▶ [WORK REQUEST]: Please give, word for word, the line containing "Given: Expand the" and every line that comes after it in the data below.
*** EXERCISE DATA Section Begins ***
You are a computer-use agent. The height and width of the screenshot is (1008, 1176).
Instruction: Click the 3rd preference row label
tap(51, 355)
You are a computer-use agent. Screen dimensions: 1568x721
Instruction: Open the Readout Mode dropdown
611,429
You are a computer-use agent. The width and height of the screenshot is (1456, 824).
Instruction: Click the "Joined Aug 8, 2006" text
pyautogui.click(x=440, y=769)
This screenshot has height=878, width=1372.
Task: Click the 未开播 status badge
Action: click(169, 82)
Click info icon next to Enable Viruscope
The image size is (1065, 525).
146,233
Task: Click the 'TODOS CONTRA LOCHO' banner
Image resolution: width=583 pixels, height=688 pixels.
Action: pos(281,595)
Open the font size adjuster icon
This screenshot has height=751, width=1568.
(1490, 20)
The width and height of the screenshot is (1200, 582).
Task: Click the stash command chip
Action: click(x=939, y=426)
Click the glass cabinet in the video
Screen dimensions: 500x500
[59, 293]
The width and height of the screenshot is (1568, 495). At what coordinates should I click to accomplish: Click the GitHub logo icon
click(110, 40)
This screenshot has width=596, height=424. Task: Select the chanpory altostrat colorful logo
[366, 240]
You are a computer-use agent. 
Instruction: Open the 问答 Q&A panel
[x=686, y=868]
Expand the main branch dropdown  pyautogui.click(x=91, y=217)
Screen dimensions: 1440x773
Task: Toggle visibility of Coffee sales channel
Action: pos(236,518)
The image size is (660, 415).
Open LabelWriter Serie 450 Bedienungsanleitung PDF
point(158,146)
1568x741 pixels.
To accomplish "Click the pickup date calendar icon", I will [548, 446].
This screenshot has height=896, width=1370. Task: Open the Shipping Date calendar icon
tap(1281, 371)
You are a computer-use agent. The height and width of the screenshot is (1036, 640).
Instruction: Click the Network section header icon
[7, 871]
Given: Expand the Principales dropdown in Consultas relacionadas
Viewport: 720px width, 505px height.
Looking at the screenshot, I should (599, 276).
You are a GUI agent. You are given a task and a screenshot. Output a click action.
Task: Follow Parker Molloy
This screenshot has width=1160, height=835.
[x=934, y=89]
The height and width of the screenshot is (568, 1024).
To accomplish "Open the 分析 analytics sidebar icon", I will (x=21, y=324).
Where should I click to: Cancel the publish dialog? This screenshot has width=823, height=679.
*** EXERCISE DATA Section Ends ***
▶ [EXERCISE ANSWER]:
Given: Expand the Principales dropdown in Consultas relacionadas
Viewport: 720px width, 505px height.
Looking at the screenshot, I should (599, 276).
You are a GUI agent. You are given a task and a screenshot. Output a click action.
Task: Follow Parker Molloy
This screenshot has width=1160, height=835.
[x=934, y=89]
The height and width of the screenshot is (568, 1024).
To accomplish "Open the 分析 analytics sidebar icon", I will (x=21, y=324).
Where should I click to: Cancel the publish dialog? This screenshot has width=823, height=679.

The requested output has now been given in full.